But water use is a very simple argument, and sometimes you have to pound on those to get through to the general public that's not immediately affected.

Sorry but no, you don't get to lie just because your arguments don't resonate with the public. That makes you a bad person.
> Sorry but no, you don't get to lie just because your arguments don't resonate with the public. That makes you a bad person.

You misunderstand: data centers usually do use a lot of water, and I think the lie is "data centers use very little water." I believe it's possible for them to use little, but that's a choice that costs money. What I mean was instead of arguing the nuances of cooling or a particular project (which probably keeps all the details secret anyway), it makes sense to simplify and emphasize the water use angle.

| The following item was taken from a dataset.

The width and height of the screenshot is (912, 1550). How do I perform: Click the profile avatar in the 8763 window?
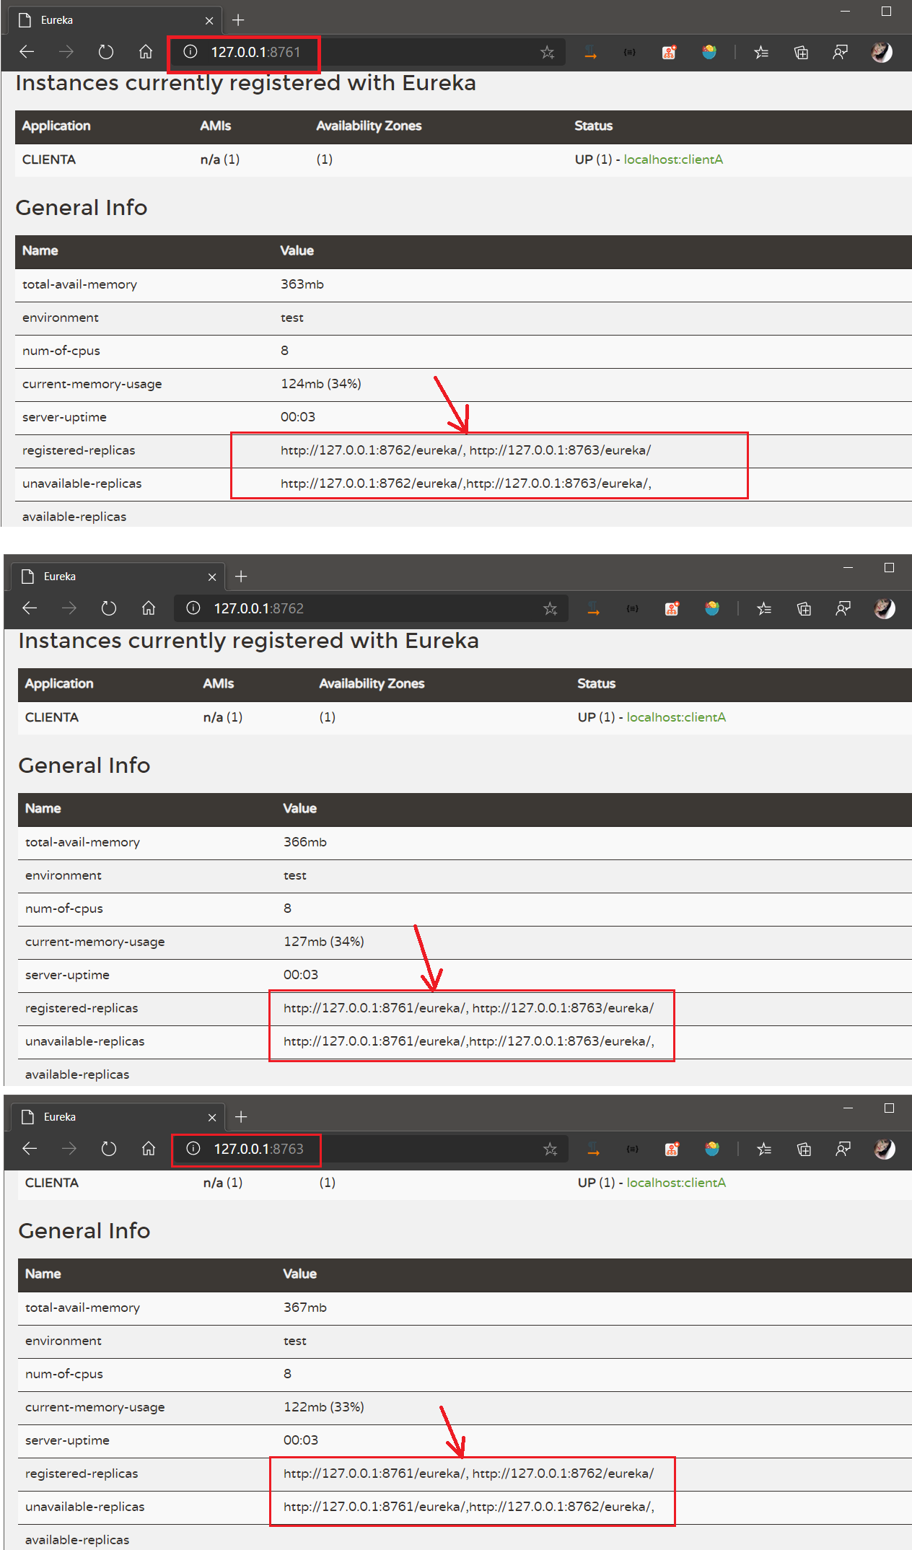tap(884, 1149)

> datacenters use a TON of water and electricity

We have a shortage of neither.

Things would go over better with communities if they had assurances with regard to local impact and if those were violated they’d have recourse. Also would help if they provided some token compensation (like the Alaska fund). It wouldn’t be much but it’d be something and most people would probably take that.
This is give an inch take a mile type thinking. The arguments against data centers are based in emotion not reason, so it’s effectively a fools errand to try and placate them.
Who is "we"?? Some places do have water shortages. And regardless of whether the power goes out or not, more power consumption = higher prices + more pollution.
We the people.

In places where there are significant water shortages, water hungry data centers are not being built.

Incorrect. Seems like you haven't really investigated this topic at all.

https://www.newsweek.com/map-data-centers-built-drought-hit-...

Much of the US is in a drought. While we can generate plenty of electricity, doing so with outdated fossils fuels and ‘natural gases’ introduces a lot of pollution that harms people and the environment. We need to be careful about making these decisions.

But that’s really the problem - “we” don’t get any say in these decisions. A bunch of corrupt politicians and rich oligarchs make these decisions that screw over the rest of us.

And yes, for the record, I’m not uniquely against “AI” data centers. I’m opposed to a lot of other environmentally harmful and wasteful developments. They don’t get hyped up like “AI” does, though.